O sepultamento na antiga Mesopotâmia era a prática de enterrar um cadáver em uma sepultura ou tumba enquanto se realizavam determinados ritos, que tinham o objetivo principal de assegurar a passagem da alma do falecido para o submundo e impedir seu retorno para assombrar os vivos. As considerações de saúde na disposição dos cadáveres tinham caráter secundário em relação às preocupações espirituais.
Entendiam-se os fantasmas e espíritos como um fato da vida e essa crença tinha uma longa história. Embora não haja um acordo geral entre os estudiosos sobre quando o sepultamento passou a ser associado à prevenção de assombrações, isso parece ter acontecido pelo pelo menos desde o Período Ubaid (c. 5000-4100 a.C.), com base nos bens descobertos nos túmulos. É possível, porém, que esta associação e os ritos funerários associados sejam ainda mais antigos. O túmulo mais antigo encontrado até agora no Oriente Próximo é a Caverna de Shanidar, nas Montanhas Zagros, datado entre 60.000 e 45.000 anos e que, de acordo com alguns estudiosos, fornece evidências de ritos funerários.

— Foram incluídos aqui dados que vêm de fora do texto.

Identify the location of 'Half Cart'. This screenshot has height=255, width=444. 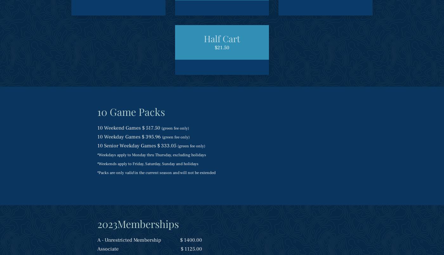
(222, 38).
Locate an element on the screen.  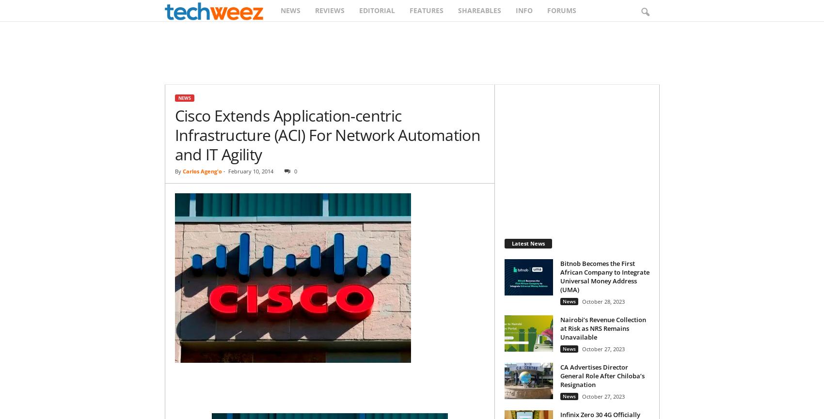
'-' is located at coordinates (223, 171).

Se assim for, isso sugere uma associação entre o enterro e crença na vida após a morte que remontaria à época dos neandertais.

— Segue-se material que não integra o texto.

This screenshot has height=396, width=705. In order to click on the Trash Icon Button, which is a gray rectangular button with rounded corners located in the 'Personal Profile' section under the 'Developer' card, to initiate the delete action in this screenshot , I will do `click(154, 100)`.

Os rituais funerários tinham a intenção de homenagear os mortos e enviá-los respeitosamente para o próximo mundo, mas, de acordo com inscrições do Período Uruk (4100-2900 a.C.) em diante, havia um medo persistente de que os mortos pudessem retornar. Às vezes, uma alma fugitiva conseguia escapar do além-túmulo por conta própria e, em outras ocasiões, recebia permissão para retornar para corrigir um erro ou entregar uma mensagem, mas o enterro e ritos funerários inadequados eram os motivos mais comuns para que os vivos fossem assombrados.
O falecido deveria ser enterrado respeitosamente com seus bens funerários e o local de descanso final precisava ser alvo de cuidados dos membros da família, que trariam oferendas de alimentos e bebidas. A desobediência às tradições funerárias impedia as almas de encontrar seu lugar no além e, como espíritos inquietos, eles retornariam para assombrar os vivos.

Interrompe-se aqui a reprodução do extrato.